*Activity*:
The response must consist of the lines below from the one with "[YouTube] (160, 1953)" through the one with "October 2013 (979, 700)", exactly as they appear and with both ends kept.

########

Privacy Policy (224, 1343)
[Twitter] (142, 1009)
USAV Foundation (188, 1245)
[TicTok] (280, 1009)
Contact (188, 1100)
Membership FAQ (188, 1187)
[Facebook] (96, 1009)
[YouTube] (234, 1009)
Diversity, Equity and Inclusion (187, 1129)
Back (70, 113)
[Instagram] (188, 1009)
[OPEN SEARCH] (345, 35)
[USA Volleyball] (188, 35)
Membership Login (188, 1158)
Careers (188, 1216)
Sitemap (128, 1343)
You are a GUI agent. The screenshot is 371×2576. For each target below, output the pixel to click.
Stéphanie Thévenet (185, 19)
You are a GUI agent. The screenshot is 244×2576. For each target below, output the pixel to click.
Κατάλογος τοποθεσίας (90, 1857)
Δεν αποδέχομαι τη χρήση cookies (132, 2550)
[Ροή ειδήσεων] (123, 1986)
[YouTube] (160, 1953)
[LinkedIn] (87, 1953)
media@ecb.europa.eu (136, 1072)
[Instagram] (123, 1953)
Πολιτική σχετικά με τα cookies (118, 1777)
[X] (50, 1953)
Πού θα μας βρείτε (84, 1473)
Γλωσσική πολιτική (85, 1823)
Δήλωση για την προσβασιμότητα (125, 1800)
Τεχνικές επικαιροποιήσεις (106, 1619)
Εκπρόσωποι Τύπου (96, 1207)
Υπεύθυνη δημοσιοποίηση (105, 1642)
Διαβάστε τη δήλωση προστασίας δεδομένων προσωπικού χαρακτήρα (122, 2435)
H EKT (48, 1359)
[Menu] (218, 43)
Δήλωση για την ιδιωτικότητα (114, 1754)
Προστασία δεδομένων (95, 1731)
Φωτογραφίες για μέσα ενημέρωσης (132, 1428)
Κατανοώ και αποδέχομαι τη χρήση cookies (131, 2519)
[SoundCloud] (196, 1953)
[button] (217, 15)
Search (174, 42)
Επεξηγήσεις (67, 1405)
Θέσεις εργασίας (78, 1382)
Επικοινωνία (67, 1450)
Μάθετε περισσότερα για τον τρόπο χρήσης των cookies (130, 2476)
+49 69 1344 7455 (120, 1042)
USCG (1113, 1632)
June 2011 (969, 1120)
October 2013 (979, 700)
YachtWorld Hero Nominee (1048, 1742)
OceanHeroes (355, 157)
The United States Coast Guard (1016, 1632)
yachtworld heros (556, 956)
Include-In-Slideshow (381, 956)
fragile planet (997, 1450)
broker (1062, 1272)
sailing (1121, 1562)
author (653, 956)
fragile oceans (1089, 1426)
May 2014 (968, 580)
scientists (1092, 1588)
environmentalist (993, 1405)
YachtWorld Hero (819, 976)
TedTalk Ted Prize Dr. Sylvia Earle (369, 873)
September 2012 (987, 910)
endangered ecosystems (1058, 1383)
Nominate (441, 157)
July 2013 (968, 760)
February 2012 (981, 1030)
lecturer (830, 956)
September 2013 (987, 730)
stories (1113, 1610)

########

*Response area*:
[YouTube] (160, 1953)
[LinkedIn] (87, 1953)
media@ecb.europa.eu (136, 1072)
[Instagram] (123, 1953)
Πολιτική σχετικά με τα cookies (118, 1777)
[X] (50, 1953)
Πού θα μας βρείτε (84, 1473)
Γλωσσική πολιτική (85, 1823)
Δήλωση για την προσβασιμότητα (125, 1800)
Τεχνικές επικαιροποιήσεις (106, 1619)
Εκπρόσωποι Τύπου (96, 1207)
Υπεύθυνη δημοσιοποίηση (105, 1642)
Διαβάστε τη δήλωση προστασίας δεδομένων προσωπικού χαρακτήρα (122, 2435)
H EKT (48, 1359)
[Menu] (218, 43)
Δήλωση για την ιδιωτικότητα (114, 1754)
Προστασία δεδομένων (95, 1731)
Φωτογραφίες για μέσα ενημέρωσης (132, 1428)
Κατανοώ και αποδέχομαι τη χρήση cookies (131, 2519)
[SoundCloud] (196, 1953)
[button] (217, 15)
Search (174, 42)
Επεξηγήσεις (67, 1405)
Θέσεις εργασίας (78, 1382)
Επικοινωνία (67, 1450)
Μάθετε περισσότερα για τον τρόπο χρήσης των cookies (130, 2476)
+49 69 1344 7455 (120, 1042)
USCG (1113, 1632)
June 2011 (969, 1120)
October 2013 (979, 700)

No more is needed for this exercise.